_WHAT THE EXERCISE ASKS_
Answer these questions from the retirement advice passage.
1. Which book does the passage say never really took off as a self-help text?
2. How does the passage describe Medicare?
3. How long is the Medicaid "Look-Back Period"?

_PASSAGE SHOWN_
All of these changes take work, and some of them come with up-front costs — which is another reason why How to Stop Worrying and Start Living never really took off as a self-help text. Still, it’s an extremely good template to help you prepare for the uncertainty of the next 30 years.

Why save? I’m retired. You can’t take it with you …

No, you can’t. As long as you have enough set aside to cover your expenses for the rest of your estimated lifespan (factoring in inflation, naturally), as well as any money you may need for end-of-life care (which is more expensive than many people realize), you can spend the rest on personal indulgences if you want!

That said, I’d advise you to stop thinking about taking it with you and start thinking about how you can give back. Do you really want your life’s work to end up in the pockets of Amazon and Margaritaville? Isn’t there someone a little closer to home who might benefit from your legacy?

If you have family or a community of friends who have provided comfort, support, and connection throughout your life, for example, ask yourself whether you have the extra resources to provide support in return. Some people leave an inheritance; other people make financial gifts while they’re still alive. If you’d rather not use financial resources, consider giving your time. Driving a friend to a medical appointment, sitting with them as they meet their medical team, and taking notes on the recommended treatment plans are some of the best things you can do for someone you love.

If you don’t have a lot of close family or friends at the moment, consider supporting an organization or a local cause, and consider volunteering to start making a few more in-person connections. They’ll be worth more than you realize, especially as the decades continue to progress.

There’s one more factor to consider, and that’s whether you might be eligible for Medicaid in your later years. If you’re thinking about Medicaid as an option, perhaps after spending down the last of your savings, you may want to set up a meeting with a financial adviser to discuss how to ethically take advantage of this government aid program. Medicaid is designed to help lower-income households access medical care, and many older Americans use both Medicaid and Medicare (a federal health insurance program) to help them manage the expenses associated with advanced aging.

That said, accessing Medicaid could place a burden on your surviving family members. Many people don’t realize that Medicaid may be able to claim any remaining financial assets to cover the costs of providing end-of-life care, including real estate. The recent New York Times article “When Medicaid Comes After the Family Home” offers a good summary of what to expect, so read that carefully and include it in your long-term financial planning. It’s also worth remembering that the infamous Medicaid five-year “Look-Back Period” prevents people from gifting or donating their assets immediately before applying for benefits. Some people set up trusts to preserve their assets while remaining eligible for Medicaid, but this is the sort of issue that you’ll need to discuss with a professional.

All I can tell you, as an advice columnist, is to think carefully about where you want your money to go since you already know that you can’t take it with you — and to have conversations with family members and financial professionals to ensure that any remaining assets are distributed in a way that feels meaningful to you and the people you love.

_LISTED RECORDS_
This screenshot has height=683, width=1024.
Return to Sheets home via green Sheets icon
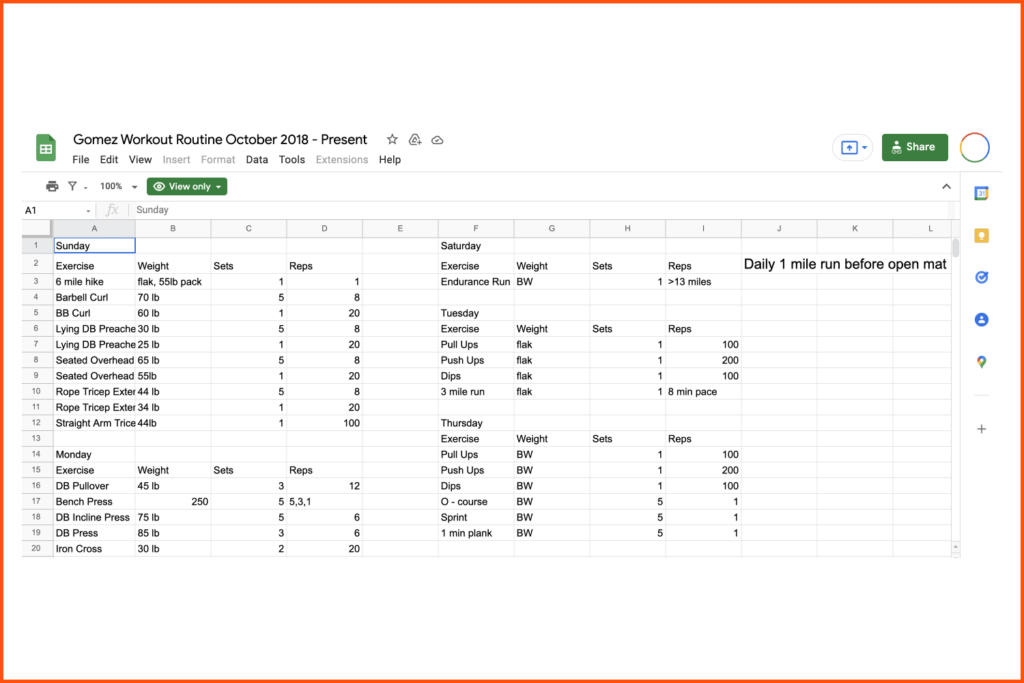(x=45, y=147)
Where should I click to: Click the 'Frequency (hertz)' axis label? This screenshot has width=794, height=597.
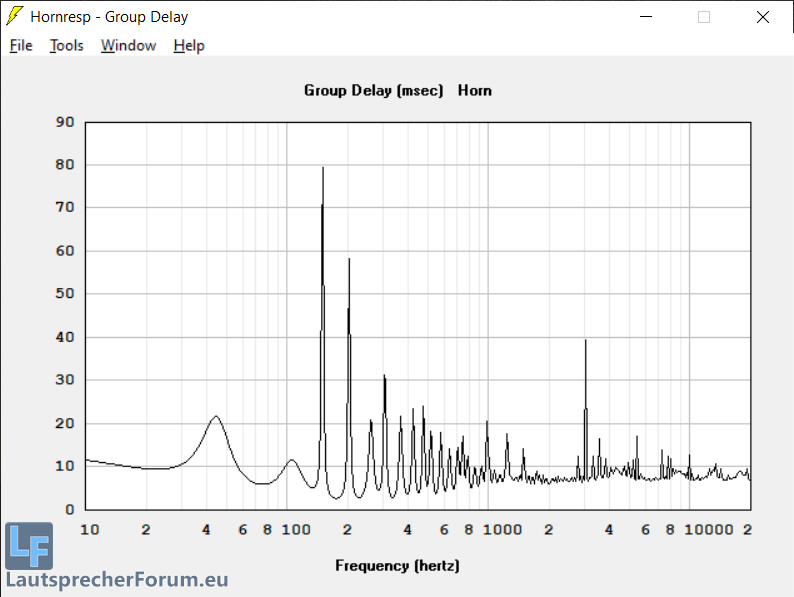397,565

...

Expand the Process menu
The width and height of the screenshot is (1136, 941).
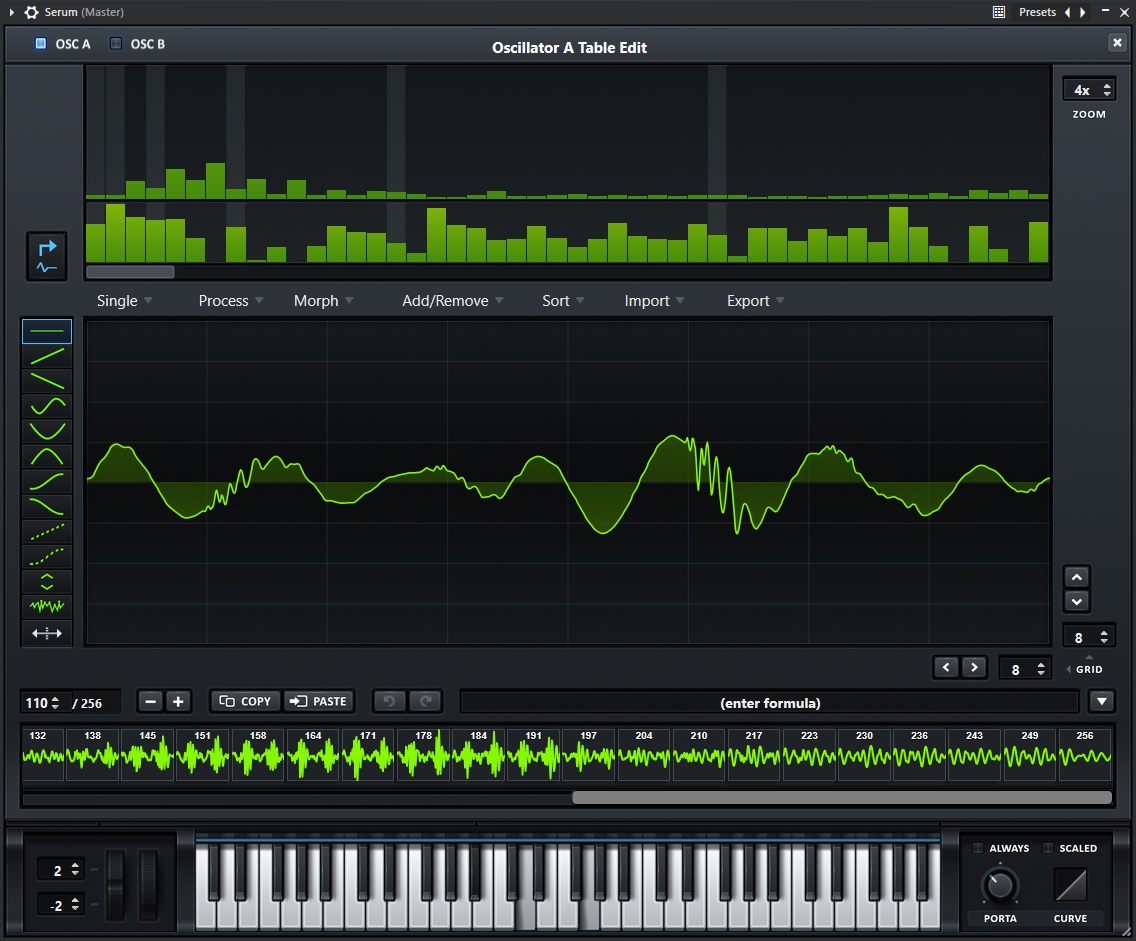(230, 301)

---

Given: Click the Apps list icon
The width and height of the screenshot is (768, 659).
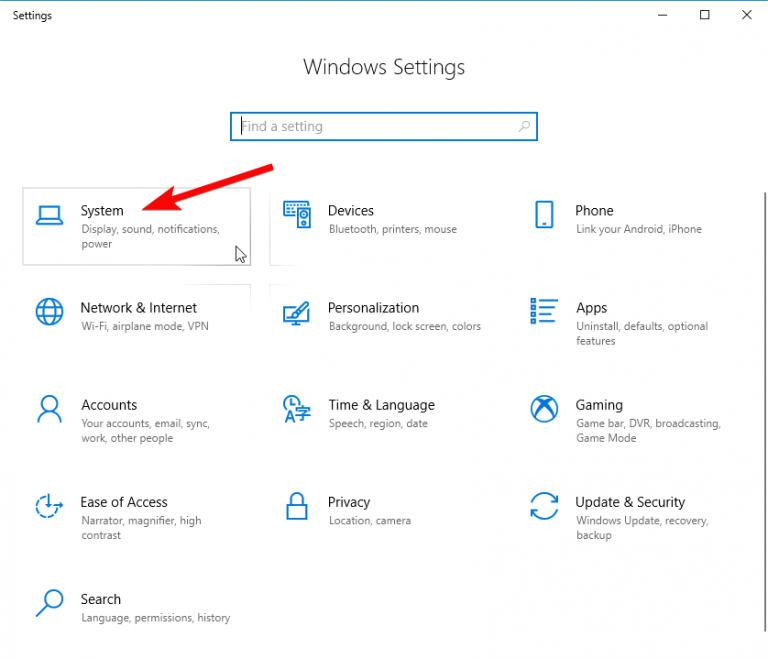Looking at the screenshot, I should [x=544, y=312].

_RESULT OF THIS TASK_
1. How to Stop Worrying and Start Living.
2. As a federal health insurance program.
3. Five years.